-- begin DOCUMENT SECTION --

Haiku, I must say, was the only form of Japanese poetry I had heard of until my first trip to Japan in 2006 when, on the railway station of our son’s tiny town of Tsugawa, we met an ex-teacher at his school who was heading off to her annual tanka conference. Tanka? Well, we discovered that tanka is an older Japanese verse form than haiku, and its basic structure is 5-7-5-7-7 “onji” (which we roughly translate to “syllables”). I guess most people reading this blog will know that haiku’s structure is 5-7-5. And here endeth the lesson on Japanese verse forms because the story is far more complicated than I’ve presented here, both in terms of these forms and other forms I haven’t mentioned. You can Google if you want to know more!
Bostock, who is briefly mentioned in the Wikipedia article on haiku in English, described haiku as “one-breath poems”, meaning that each poem “spans the length of one breath”. She also, and this was another new thing to me, practised a variation of haiku called “one line haiku”. Here is one quoted in her obituary:
no money for the busker I try not to listen
The obituary says that Bostock created the market for haiku in Australia by founding a journal called Tweed. She also wrote – and this of course appeals to me – The gum tree conversations. This was a series of articles aimed at showing “the relevance of haiku to the Australian landscape and experience”. Eventually her work led to the foundation of the Australian Haiku Society in 2000, of which she was patron at the time of her death. She was clearly a busy, engaged and passionate woman.
And so, haiku is alive and well in Australia … and it seems appropriately so. John Bird, who co-edited The first Australian Haiku Anthology with Bostock, has described haiku as follows: “a brief poem, built on sensory images from the environment. It evokes an insight into our world and its peoples.” As I understand it, haiku tends to involve the juxtaposition of two ideas or images in a way that a relationship is drawn between them. Australia, with its stark, dramatic environment, its odd vegetation and its strange creatures, must provide excellent subject matter for this sort of writing. Here is an Aussie haiku by E.A. Horne:
Brown paddock
Brown sheep
Blue bloody sky.

-- end DOCUMENT SECTION --
-- begin MATERIAL --

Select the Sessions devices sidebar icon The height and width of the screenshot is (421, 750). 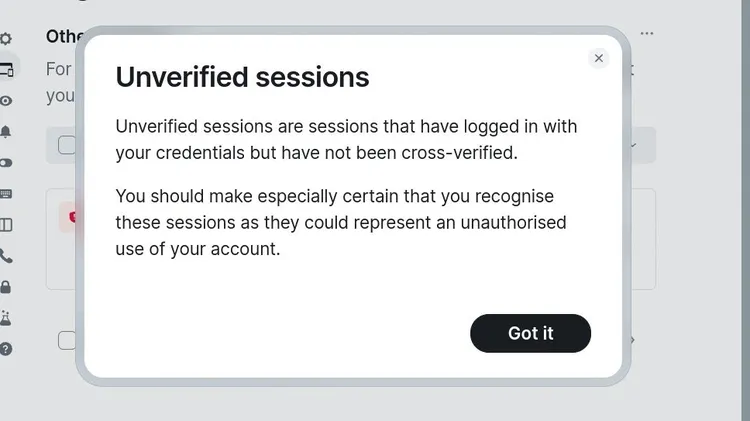coord(7,69)
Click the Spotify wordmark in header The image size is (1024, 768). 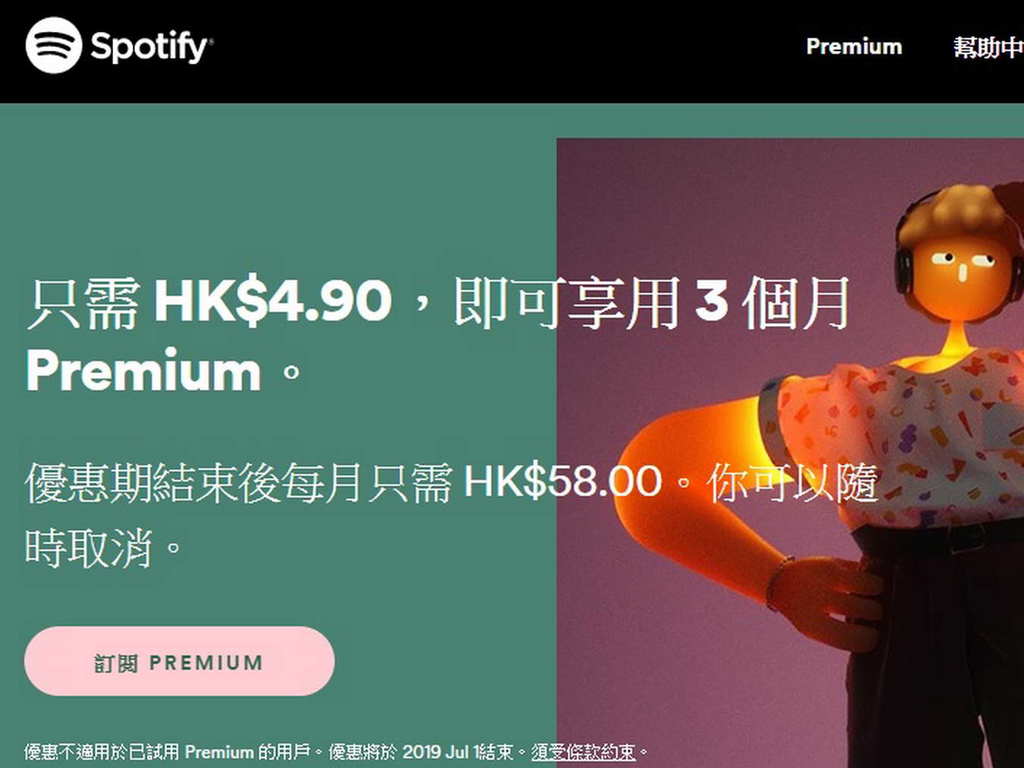pyautogui.click(x=152, y=47)
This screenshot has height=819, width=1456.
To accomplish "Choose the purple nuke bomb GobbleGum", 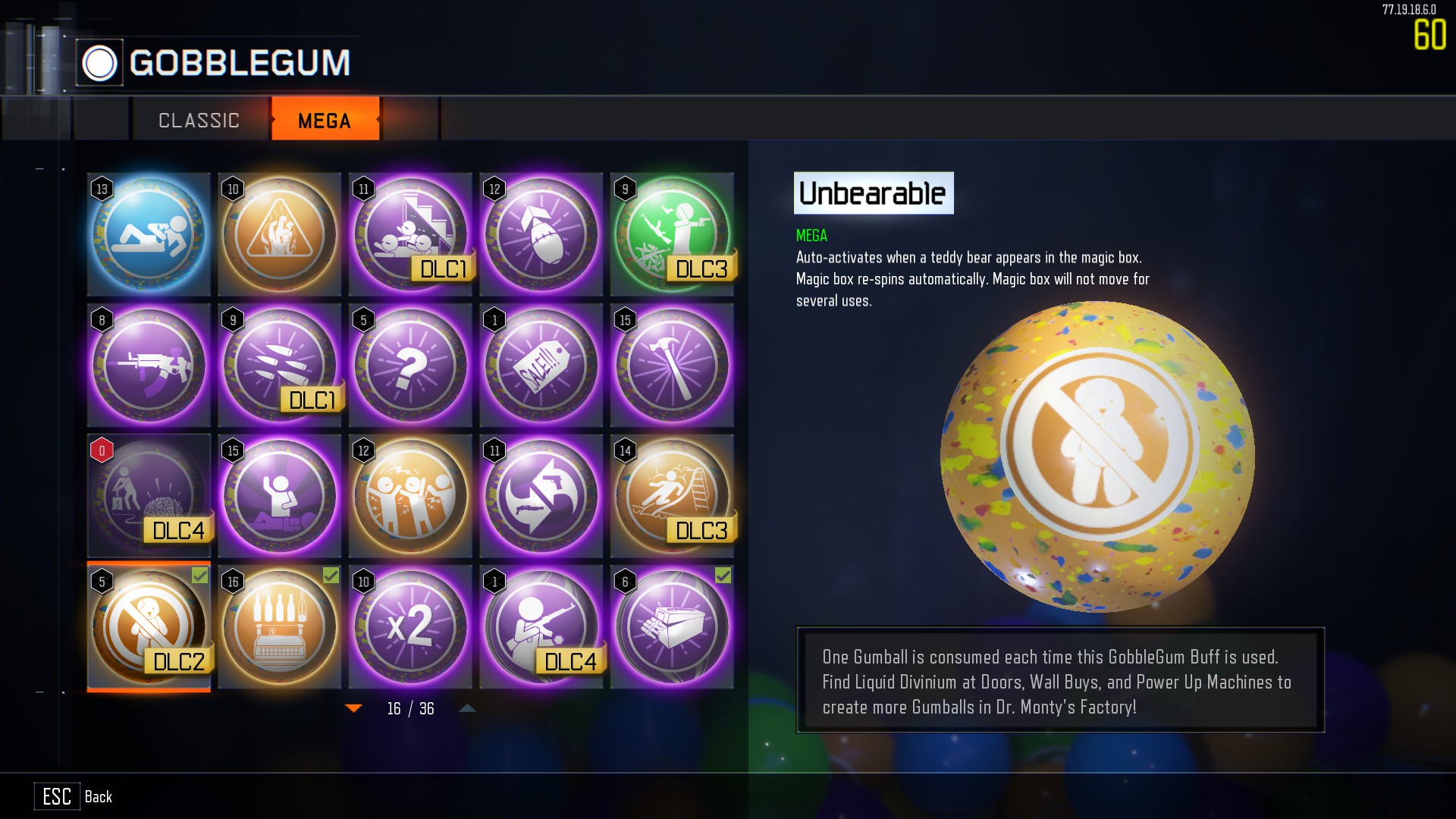I will point(541,234).
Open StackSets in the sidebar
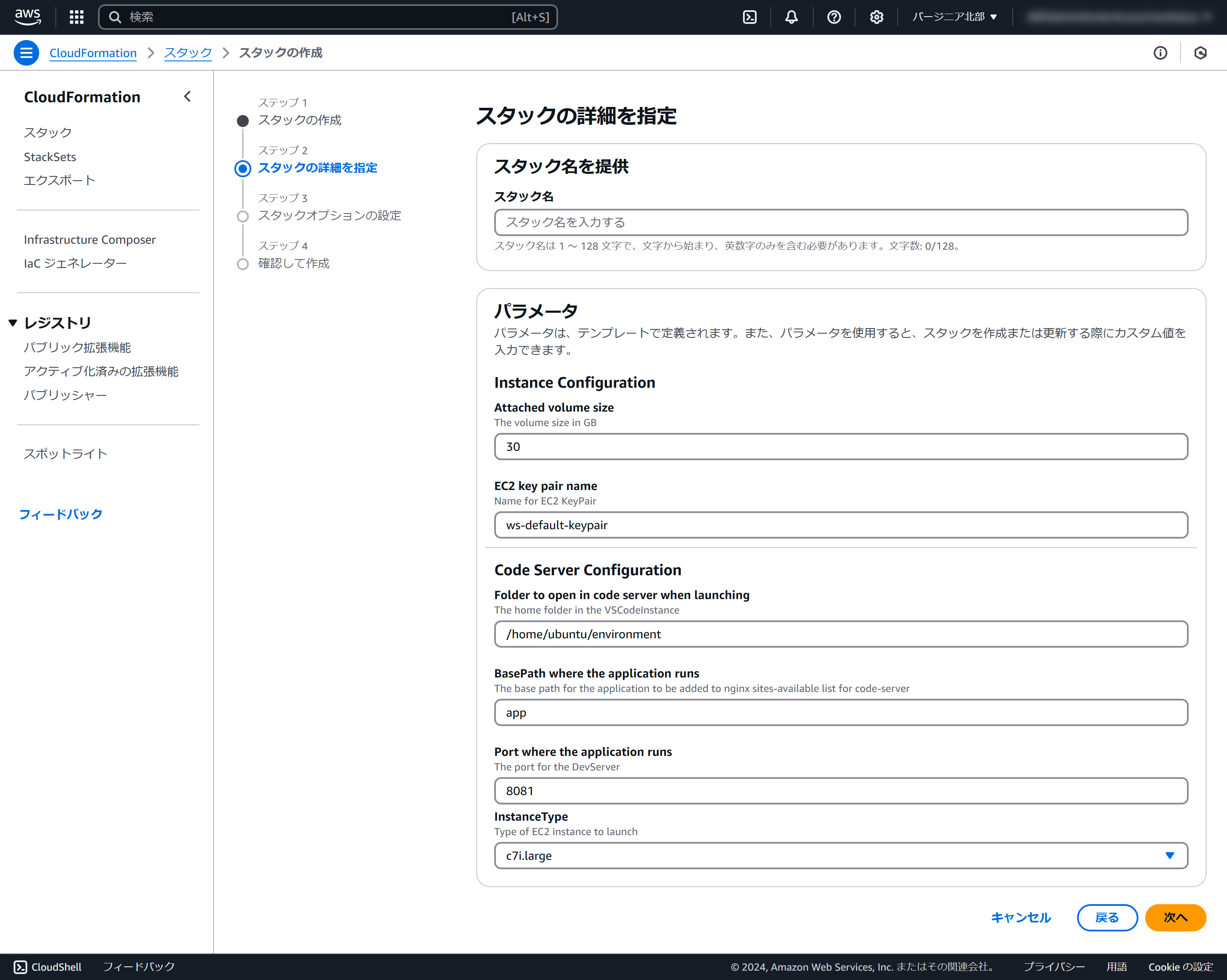This screenshot has height=980, width=1227. (x=50, y=156)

-- end MATERIAL --

CHALLENGES:
A. According to the blog passage on haiku, what journal did Bostock found to create a market for haiku in Australia?
B. Resume the blog passage on haiku after its last line and carry it forward.
The records play no part in this.

EXERCISE ANSWERS:
A. She founded a journal called Tweed.

B.
You can feel the pain of a farmer facing drought! It’s from an article first published in 2006 in the Australian poetry magazine, Five bells. Reeves, the author, says that “Contemporary haiku rarely consist of 17 syllables, may be written in one to four lines, and don’t have to be about the seasons. What they seek to retain is the brevity, clarity, immediacy and resonance of Japanese haiku and to record and share a moment of seeing”. I’m no expert in haiku, but it’s a form that appeals to me – because of this brevity that gives rise to a spareness, an attempt to pare to the essence of a thing. There’s no opportunity in haiku for effusive or loquacious explorations!
Tanka poems show a similar restraint and so, because it’s nicely appropriate, I’ll conclude with one of those:
our front yard gum
grown from a sapling
to a giant –
all those black cockatoos
fair exchange for a lawn(Michael Thorley, Eucalypt Issue 1, 2006)
Are you familiar with – and do you like – these tiny poetic forms?